L’engouement de Pline lui fait quelquefois commettre des méprises manifestes ; il stigmatise en un endroit le luxe, qui avait mis des prix exorbitants à des tables faites en bois de citre (thuya articulata, L.) (XIII, 29) ; et il rappelle la table de Cicéron, qui existait encore de son temps, et que le grand orateur avait payée un million de sesterces (210 000 f.) ; il ajoute : « Cela est singulier, si l’on considère que Cicéron n’était pas riche, et quelles étaient les mœurs de ce temps. » Comment Pline a-t-il pu oublier quelles étaient en effet les mœurs de ce temps, et en faire honte à celles du sien ? Quoi ! le temps de Clodius, de César, de Verrès, de Lucullus, d’Antoine, de Curion, avait-il quelque chose à envier, pour le luxe extravagant et la rapacité sans bornes, à celui où Pline vivait ? Certes il a mal choisi son exemple, quand il a voulu relever la modestie ancienne. Jamais les passions ne furent plus déchaînées qu’à cette époque orageuse, entre la république qui s’abîmait et l’empire qui naissait.
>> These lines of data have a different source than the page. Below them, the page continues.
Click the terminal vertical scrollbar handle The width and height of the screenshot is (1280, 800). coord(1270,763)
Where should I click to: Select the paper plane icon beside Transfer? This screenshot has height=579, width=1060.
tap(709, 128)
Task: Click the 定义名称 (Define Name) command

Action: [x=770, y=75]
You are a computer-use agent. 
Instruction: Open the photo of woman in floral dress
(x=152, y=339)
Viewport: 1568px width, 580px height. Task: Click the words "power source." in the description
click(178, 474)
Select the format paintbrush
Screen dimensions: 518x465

Aussi bien Pline n’est pas tellement fasciné par les anciens temps, qu’il ferme les yeux aux résultats des événements qui ont décidé du caractère de sa propre époque. En définitive, son sentiment est pour l’ordre nouveau ; et, malgré l’admiration qu’il éprouve pour la vieille république romaine, il n’hésite pas à dire que la victoire d’Auguste a été heureuse, et que le genre humain lui a décerné la couronne civique (XVI, 3). Ceci est d’autant plus caractéristique qu’il n’y avait plus lieu à aucune flatterie : la race des Césars avait disparu ; c’était sous celle des Flaviens que Pline s’exprimait de la sorte, et cela malgré les règnes affreux d’un Néron et d’un Caligula, pour qui notre auteur n’a jamais assez d’exécration. La victoire de César et d’Auguste avait été la victoire de la plèbe sur les patriciens, et, à ce titre, un pas dans l’affranchissement successif des classes inférieures et serviles. Sans doute Pline ne pouvait se rendre aucun compte de la signification qu’avait l’intronisation de l’empire ; mais il en voyait assez pour ne pas regretter le gouvernement proconsulaire que Rome donnait au monde vaincu, pour ne pas regretter non plus les dangereuses agitations du forum, qui était devenu ou un théâtre de corruption ou un champ de bataille.

D’ailleurs, cette disposition d’esprit à l’égard de ce que j’appellerai la politique n’était pas particulière à Pline ; il fait plus d’une fois mention de ceux qui préfèrent le temps présent au temps passé, de ceux qui, comme il dit, sont favorables aux nouvelles mœurs (qui novis moribus favent (XVII, 36). En effet, la vie (autre expression de Pline) avait reçu et recevait journellement de nouvelles améliorations ; les arts industriels se perfectionnaient ; les divers pays échangeaient entre eux leurs arbres, leur culture et leurs produits, et, sous cette action graduelle, le niveau de l’Europe occidentale s’exhaussait sans relâche : c’était là évidemment ce qui frappait Pline et les esprits disposés comme lui. En effet, Pline s’extasie en divers endroits sur le spectacle admirable de tant de nations réunies par Rome en un seul corps ; et il célèbre avec éloquence ce qu’il appelle l’immense majesté de la paix romaine. Tel est, en effet, le caractère de la période impériale. Les populations intelligentes de l’Italie, de l’Espagne, de la Gaule, des îles Britanniques, se formèrent sous cette discipline, reçurent une éducation commune, s’inspirèrent d’un esprit analogue, et furent préparées de la sorte à constituer, sous formes d’États indépendants, la grande république occidentale que nous voyons si clairement et si rapidement s’établir de nos jours. Les hommes qui, comme Pline, avaient le sentiment de leur époque comprenaient vaguement le rôle et le service de la puissante unité romaine.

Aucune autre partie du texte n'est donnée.